Aşk Üzerine Sohbetler
Aşık oldunuz, evrenin tüm mutluluklarının sırrını çözdünüz. Gönlünüzde bir hafiflik, dimdik yürüyorsunuz. Günlük hayatın basit problemleri gerçekten de basitlermiş. Her şeyin güzel bir sebebi varmış. Başa gelen kötü şeylere dudağın sağ köşesinin hafifçe yukarı yönlenmesi ile vardır bunda da bir hayır deyip yeni maceralara doğru ilerliyorsunuz. Macera dediğim de Cinnah'tan aşağı sallanıp Tunalı'da bir kahve molası vermek ve kendine güzel bir çorap alıp eve dönmek. Huzuru sıradanda bulmak ama bulduktan sonra sıradanın sıradışıya dönüşmesi... Belki de bu yüzden aşk yüzyıllardır kitapların, şiirlerin, filmlerin konusu olmaya devam ediyor.
Bu yazıda Wong Kar-wai'den, biraz Şükrü Erbaş'tan ve bu evrensel hissiyatın yazar üzerindeki birtakım yansımalarından bahsedeceğim. Ümitli bir başlangıç, hazin bir son ve geleceğe yönelik iyi temenniler. Yani kısacası her günümün mini özeti.
Her tecrübe kendi yorumunu doğurur.
Aşık olan kişi ne hisseder? Veya ne hissettiğinde tamam ben aşık olmuşum der?
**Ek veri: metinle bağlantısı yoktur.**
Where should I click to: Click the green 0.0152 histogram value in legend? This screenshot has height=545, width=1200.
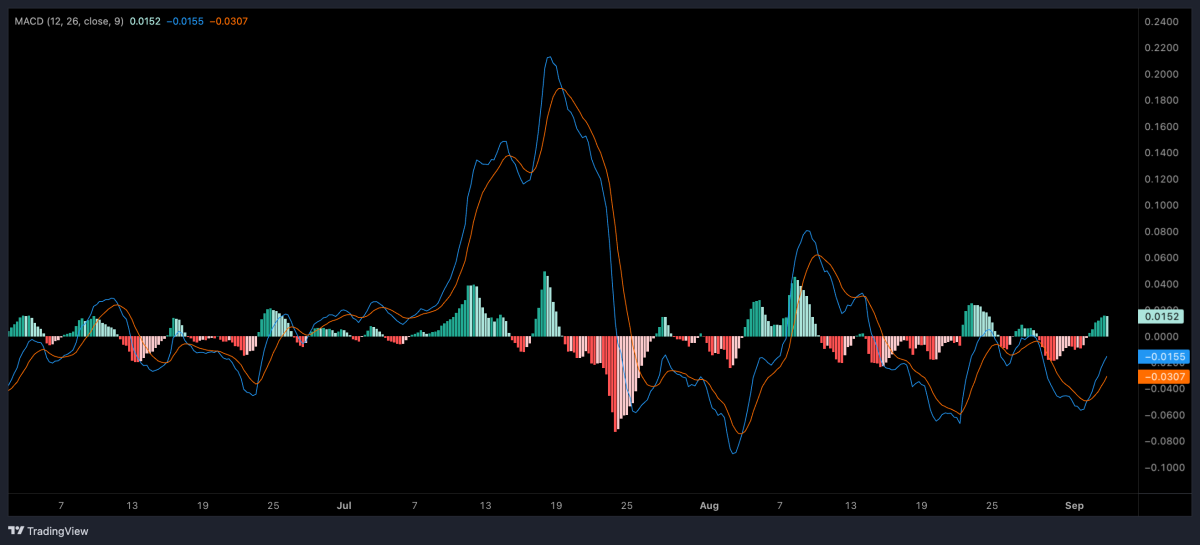pyautogui.click(x=139, y=21)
Wong Kar-wai benim hissettiğim tüm duygu ve düşünceleri film haline getirmiş bir yönetmen, hatta bir noktada benim yaşadıklarımı. Filmlerde sevenler kavuşamıyor, birbirini sevdikleri gözlerinden belli olan çiftlerin yolu önünde sonunda ayrılıyor. Ve onlara kalan iç burukluğu tüm ekranda, tüm o güzel renk paletiyle içinize işliyor.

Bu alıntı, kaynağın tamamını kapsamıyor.